Texte intégral
RÉPUBLIQUE FRANÇAISE
AU NOM DU PEUPLE FRANÇAIS
COUR D'APPEL DE PARIS
L. 742-1 et suivants du Code de l'entrée et du séjour
des étrangers et du droit d'asile
ORDONNANCE DU 29 JANVIER 2024
(1 pages)
Numéro d'inscription au répertoire général et de décision : B N° RG 24/00445 - N° Portalis 35L7-V-B7I-CIZWX
Décision déférée : ordonnance rendue le 27 janvier 2024, à 13h54, par le juge des libertés et de la détention du tribunal judiciaire de Meaux
Nous, Stéphanie Gargoullaud, présidente de chambre à la cour d'appel de Paris, agissant par délégation du premier président de cette cour, assistée de Roxanne Therasse, greffière aux débats et au prononcé de l'ordonnance,
APPELANTE :
Mme [W] [V] [K]
née le 02 avril 2003 à [Localité 1], de nationalité angolaise
RETENUE au centre de rétention : [2]
assistée de Me Roger Bisalu, avocat au barreau de Seine-Saint-Denis et de Mme [S] [B] (Interprète en portugais) tout au long de la procédure devant la cour et lors de la notification de la présente ordonnance, serment préalablement prêté
INTIMÉ :
LE PREFET DE POLICE
représenté par Me Alexandre Marinelli du cabinet Adam-Caumeil, avocat au barreau de Paris
MINISTÈRE PUBLIC, avisé de la date et de l'heure de l'audience
ORDONNANCE :
- contradictoire
- prononcée en audience publique
- Vu l'ordonnance du 27 janvier 2024 du juge des libertés et de la détention du tribunal judiciaire de Meaux ordonnant la jonction de la procédure introduite par la requête du préfet de police enregistrée sous le numéro 24/00321 et celle introduite par le recours de Mme [W] [V] [K] enregistrée sous le numéro 24/00328, déclarant le recours de Mme [W] [V] [K] recevable, rejetant le recours de Mme [W] [V] [K], rejetant les moyens de nullité soulevés par Mme [W] [V] [K], déclarant la requête du préfet de police recevable et la procédure régulière et ordonnant la prolongation de la rétention de Mme [W] [V] [K] au centre de rétention administrative [2], ou dans tout autre centre ne dépendant pas de l'administration pénitentiaire, pour une durée de vingt huit jours à compter du 27 janvier 2024 à 18h16 ;
- Vu l'appel motivé interjeté le 28 janvier 2024, à 09h46 complété à 09h49, par Mme [W] [V] [K] ;
- Après avoir entendu les observations :
- de Mme [W] [V] [K], assistée de son avocat, qui demande l'infirmation de l'ordonnance ;
- du conseil du préfet de police tendant à la confirmation de l'ordonnance ;
SUR QUOI,
C'est par des motifs pertinents qu'il convient d'adopter que le premier juge a fait droit à la requête du préfet et rejeté celle de l'intéressée.
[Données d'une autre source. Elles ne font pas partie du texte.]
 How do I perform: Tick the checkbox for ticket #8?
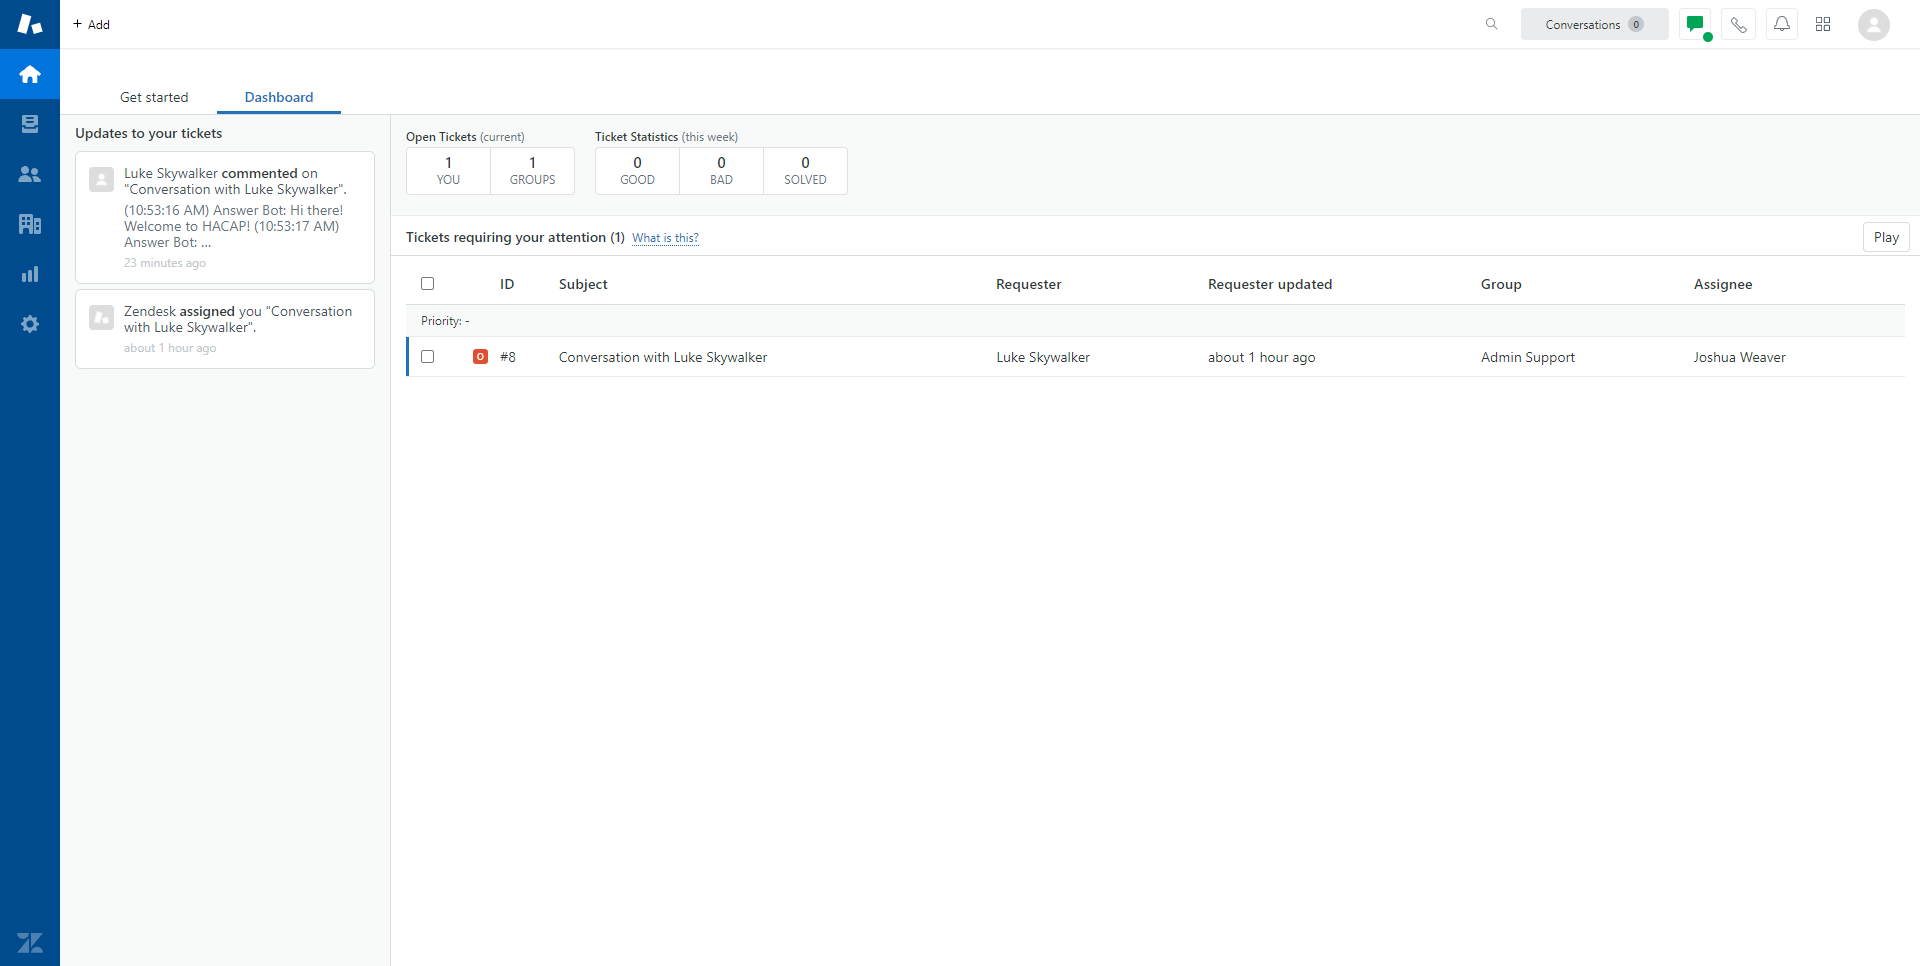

Il y a lieu d'ajouter qu'au soutien de la déclaration d'appel, Mme [K] fait valoir des arguments qui visent en réalité la décision d'éloignement et manifestent son souhait de rester en France. Or il résulte d'une jurisprudence constante que le juge administratif est seul compétent pour connaître de la légalité des décisions relatives au séjour et à l'éloignement, quand bien même leur illégalité serait invoquée par voie d'exception à l'occasion de la contestation, devant le juge judiciaire, de la décision de placement en rétention (1re Civ., 27 septembre 2017, pourvoi n° 17-10.207).
La critique relève donc de la compétence du juge administratif, de sorte que le premier président ne saurait, sans excès de pouvoir, statuer sur ce point.
En l'absence de toute illégalité susceptible d'affecter les conditions (découlant du droit de l'Union) de légalité de la rétention, et à défaut d'autres moyens présentés en appel, il y a lieu confirmer l'ordonnance du premier juge.
PAR CES MOTIFS
CONFIRMONS l'ordonnance
ORDONNONS la remise immédiate au procureur général d'une expédition de la présente ordonnance.
Fait à Paris le 29 janvier 2024 à
LE GREFFIER, LE PRÉSIDENT,
REÇU NOTIFICATION DE L'ORDONNANCE ET DE L'EXERCICE DES VOIES DE RECOURS : Pour information : L'ordonnance n'est pas susceptible d'opposition.
Le pourvoi en cassation est ouvert à l'étranger, à l'autorité administrative qui a prononcé le maintien en zone d'attente ou la rétention et au ministère public.
Le délai de pourvoi en cassation est de deux mois à compter de la notification.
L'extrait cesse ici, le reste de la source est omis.